DATASET RECORDS
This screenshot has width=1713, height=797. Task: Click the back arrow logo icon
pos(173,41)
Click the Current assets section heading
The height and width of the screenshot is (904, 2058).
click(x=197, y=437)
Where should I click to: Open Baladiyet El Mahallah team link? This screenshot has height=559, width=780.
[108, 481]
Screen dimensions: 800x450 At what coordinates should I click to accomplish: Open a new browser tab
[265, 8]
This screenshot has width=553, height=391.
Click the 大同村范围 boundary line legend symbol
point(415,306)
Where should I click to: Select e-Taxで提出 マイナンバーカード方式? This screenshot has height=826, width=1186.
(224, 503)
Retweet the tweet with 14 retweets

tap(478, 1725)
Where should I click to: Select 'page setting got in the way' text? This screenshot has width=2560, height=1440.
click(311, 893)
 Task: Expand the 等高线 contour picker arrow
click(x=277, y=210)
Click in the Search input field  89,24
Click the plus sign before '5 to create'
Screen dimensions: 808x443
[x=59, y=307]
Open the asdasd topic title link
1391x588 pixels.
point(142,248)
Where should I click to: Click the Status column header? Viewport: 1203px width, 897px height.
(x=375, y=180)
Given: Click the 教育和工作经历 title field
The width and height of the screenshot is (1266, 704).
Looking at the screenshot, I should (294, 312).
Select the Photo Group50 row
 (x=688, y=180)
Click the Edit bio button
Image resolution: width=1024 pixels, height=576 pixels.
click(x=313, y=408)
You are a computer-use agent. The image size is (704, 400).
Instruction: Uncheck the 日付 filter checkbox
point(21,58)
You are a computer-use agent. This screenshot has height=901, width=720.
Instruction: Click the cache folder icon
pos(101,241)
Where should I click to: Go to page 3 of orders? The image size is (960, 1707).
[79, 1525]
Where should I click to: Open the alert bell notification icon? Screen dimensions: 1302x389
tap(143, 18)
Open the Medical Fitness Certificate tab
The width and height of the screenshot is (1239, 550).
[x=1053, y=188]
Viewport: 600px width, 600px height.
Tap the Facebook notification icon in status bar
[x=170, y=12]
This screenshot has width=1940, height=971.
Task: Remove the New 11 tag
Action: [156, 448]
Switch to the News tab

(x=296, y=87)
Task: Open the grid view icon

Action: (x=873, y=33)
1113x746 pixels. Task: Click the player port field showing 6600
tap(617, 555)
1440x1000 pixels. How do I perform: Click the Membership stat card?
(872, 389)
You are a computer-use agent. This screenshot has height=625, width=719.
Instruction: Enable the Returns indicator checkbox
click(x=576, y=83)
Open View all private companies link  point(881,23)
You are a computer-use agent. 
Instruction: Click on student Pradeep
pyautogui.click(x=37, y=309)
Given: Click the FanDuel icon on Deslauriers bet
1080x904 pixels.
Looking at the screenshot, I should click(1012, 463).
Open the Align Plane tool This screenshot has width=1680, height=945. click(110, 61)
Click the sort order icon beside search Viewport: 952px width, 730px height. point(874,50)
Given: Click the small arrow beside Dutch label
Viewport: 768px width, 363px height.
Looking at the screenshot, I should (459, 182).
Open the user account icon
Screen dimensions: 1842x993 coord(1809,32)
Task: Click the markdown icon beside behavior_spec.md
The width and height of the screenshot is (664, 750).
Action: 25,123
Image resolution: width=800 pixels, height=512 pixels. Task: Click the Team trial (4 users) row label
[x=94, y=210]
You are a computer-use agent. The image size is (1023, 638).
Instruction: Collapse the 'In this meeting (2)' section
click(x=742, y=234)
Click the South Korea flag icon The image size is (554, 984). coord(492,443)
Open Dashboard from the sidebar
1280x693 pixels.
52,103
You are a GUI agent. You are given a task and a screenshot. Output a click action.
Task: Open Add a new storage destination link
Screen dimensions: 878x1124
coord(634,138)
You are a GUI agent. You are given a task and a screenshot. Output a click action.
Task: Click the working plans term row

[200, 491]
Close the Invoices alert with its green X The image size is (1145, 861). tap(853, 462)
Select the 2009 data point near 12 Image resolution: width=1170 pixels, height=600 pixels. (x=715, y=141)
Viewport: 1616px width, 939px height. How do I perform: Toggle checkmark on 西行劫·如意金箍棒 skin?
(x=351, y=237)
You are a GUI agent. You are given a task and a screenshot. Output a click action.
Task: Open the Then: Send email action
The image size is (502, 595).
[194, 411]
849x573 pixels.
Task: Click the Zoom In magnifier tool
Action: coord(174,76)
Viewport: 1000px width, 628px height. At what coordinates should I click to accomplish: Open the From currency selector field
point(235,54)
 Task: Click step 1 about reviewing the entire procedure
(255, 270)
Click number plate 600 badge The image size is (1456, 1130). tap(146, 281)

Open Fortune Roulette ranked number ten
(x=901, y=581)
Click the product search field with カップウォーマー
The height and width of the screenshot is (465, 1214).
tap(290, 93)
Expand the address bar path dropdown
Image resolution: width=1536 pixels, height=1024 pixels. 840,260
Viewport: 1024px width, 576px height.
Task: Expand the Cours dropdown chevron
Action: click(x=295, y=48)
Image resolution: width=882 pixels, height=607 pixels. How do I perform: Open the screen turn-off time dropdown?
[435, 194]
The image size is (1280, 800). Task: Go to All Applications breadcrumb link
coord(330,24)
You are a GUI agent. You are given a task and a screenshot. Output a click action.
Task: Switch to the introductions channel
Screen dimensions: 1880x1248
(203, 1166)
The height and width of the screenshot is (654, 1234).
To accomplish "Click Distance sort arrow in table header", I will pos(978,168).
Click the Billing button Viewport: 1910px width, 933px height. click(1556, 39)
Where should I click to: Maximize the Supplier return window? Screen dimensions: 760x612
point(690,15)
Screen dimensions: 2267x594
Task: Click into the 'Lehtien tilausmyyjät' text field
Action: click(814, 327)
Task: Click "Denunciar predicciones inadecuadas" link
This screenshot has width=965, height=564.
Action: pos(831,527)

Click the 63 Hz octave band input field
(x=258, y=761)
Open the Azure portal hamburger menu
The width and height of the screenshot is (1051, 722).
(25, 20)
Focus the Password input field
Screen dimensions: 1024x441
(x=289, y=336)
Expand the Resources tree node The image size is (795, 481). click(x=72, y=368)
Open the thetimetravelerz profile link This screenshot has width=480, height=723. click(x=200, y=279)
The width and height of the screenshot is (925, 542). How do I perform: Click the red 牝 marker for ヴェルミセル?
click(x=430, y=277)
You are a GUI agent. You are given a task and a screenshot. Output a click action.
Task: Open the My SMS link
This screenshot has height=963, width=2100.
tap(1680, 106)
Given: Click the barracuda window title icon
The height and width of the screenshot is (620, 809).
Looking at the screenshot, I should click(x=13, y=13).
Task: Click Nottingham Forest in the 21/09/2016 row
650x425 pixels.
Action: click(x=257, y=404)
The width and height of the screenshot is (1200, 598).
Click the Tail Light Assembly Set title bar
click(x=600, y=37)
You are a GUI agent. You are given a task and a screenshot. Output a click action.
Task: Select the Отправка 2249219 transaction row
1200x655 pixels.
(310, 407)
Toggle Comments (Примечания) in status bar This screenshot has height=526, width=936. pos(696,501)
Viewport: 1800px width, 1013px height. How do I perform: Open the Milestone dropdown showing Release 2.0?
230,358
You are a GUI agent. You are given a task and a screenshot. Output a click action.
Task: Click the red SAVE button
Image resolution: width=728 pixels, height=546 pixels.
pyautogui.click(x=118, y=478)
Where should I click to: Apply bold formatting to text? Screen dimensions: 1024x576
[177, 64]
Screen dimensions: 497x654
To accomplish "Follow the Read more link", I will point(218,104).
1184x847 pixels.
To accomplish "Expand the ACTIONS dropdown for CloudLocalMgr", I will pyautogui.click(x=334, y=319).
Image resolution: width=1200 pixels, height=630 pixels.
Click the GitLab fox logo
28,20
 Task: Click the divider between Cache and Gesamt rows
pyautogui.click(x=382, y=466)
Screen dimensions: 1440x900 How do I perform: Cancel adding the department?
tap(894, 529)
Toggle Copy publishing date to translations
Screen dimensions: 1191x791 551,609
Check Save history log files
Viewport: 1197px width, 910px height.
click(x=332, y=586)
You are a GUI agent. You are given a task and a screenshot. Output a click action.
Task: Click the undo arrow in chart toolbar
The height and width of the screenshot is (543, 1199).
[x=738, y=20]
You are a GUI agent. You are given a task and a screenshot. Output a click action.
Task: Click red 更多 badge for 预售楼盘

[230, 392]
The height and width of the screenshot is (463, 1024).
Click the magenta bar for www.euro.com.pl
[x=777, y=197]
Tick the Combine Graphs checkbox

WHAT THE TASK ASKS
Some lines in the data above hold the string "computer". Find and copy each of them.

ANSWER
You are a computer-use agent. The image size is (704, 400).
You are a computer-use agent. This screenshot has height=901, width=720.
You are a computer-use agent. This screenshot has height=625, width=719.
You are a computer-use agent. 
You are a computer-use agent. The image size is (1023, 638).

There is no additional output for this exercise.